Ultimately, the most gruesome acts in the collection are those that derive from attempted connection. Meijer’s characters are flawed and withdrawn into themselves, at times even despicable. But her most successful stories share similar emotional logic: that love is a product of action, which guides what may appear to be intensely vile or shocking actions. Meijer carefully distorts the worldviews of her characters, which turn acts of healing into harm. For example, in “Francis,” a man struggles to care for his deaf brother while working as a euthanizer of animals. After attempting to save a dying dog by allowing it to go free, only to find it dead on the side of the road later, the man returns home with his bag of needles to do the unthinkable.
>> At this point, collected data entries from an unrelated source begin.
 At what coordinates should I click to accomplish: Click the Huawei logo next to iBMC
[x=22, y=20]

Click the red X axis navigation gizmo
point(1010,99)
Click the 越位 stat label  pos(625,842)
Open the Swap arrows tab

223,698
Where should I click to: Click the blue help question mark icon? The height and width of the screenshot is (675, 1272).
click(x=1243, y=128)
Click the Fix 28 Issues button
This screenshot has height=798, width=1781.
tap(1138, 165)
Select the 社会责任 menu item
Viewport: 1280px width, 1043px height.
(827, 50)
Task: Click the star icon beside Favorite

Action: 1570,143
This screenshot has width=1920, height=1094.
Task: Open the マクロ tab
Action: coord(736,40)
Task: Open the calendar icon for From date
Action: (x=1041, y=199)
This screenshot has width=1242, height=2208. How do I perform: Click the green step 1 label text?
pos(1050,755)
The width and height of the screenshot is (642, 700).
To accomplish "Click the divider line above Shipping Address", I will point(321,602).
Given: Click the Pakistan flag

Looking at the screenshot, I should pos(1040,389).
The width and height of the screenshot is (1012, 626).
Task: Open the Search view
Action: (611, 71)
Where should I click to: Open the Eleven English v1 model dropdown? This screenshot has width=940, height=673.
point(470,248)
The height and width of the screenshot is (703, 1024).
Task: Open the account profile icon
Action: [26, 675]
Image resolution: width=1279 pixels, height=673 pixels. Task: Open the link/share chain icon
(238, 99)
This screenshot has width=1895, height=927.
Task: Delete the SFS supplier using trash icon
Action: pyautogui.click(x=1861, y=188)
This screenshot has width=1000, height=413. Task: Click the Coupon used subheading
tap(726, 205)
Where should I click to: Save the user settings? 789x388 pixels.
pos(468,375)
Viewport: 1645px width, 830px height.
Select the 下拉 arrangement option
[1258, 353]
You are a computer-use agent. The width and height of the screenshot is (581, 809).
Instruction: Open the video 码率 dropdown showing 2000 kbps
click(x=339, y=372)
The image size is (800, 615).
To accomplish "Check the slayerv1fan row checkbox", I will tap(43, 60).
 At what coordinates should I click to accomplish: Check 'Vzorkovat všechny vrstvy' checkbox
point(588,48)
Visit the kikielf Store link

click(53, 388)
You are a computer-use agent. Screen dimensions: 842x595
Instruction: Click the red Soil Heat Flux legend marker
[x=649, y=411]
As he leans over his sleeping brother, he notes, “now I can be good to him. I know how.” Throughout her collection, Meijer continues to return to these instances of toxic love, in which tenderness slips into violence.
Rag proves itself to be a delicate balancing act between classic and reenvisioned horror. The collection maintains a precise attention to pace while removing the tropes that would prematurely tag itself as horror. While it is at times gruesome and shocking, it forgoes gratuitous gore. Meijer tilts the axis of her world ever so slightly, turning the familiar into the unsettling, characters into monsters, and genuine expressions of love into pain. The collection’s most unnerving moments, then, are those that most closely parallel the human while severing its humanness, creating a dark portrait of the recognizable and destructive desire for empathy. While this surreal shift becomes clear with time, the readers who first pick up Rag may find themselves in true shock of the horror that emerges from its beautiful prose and haunting characters.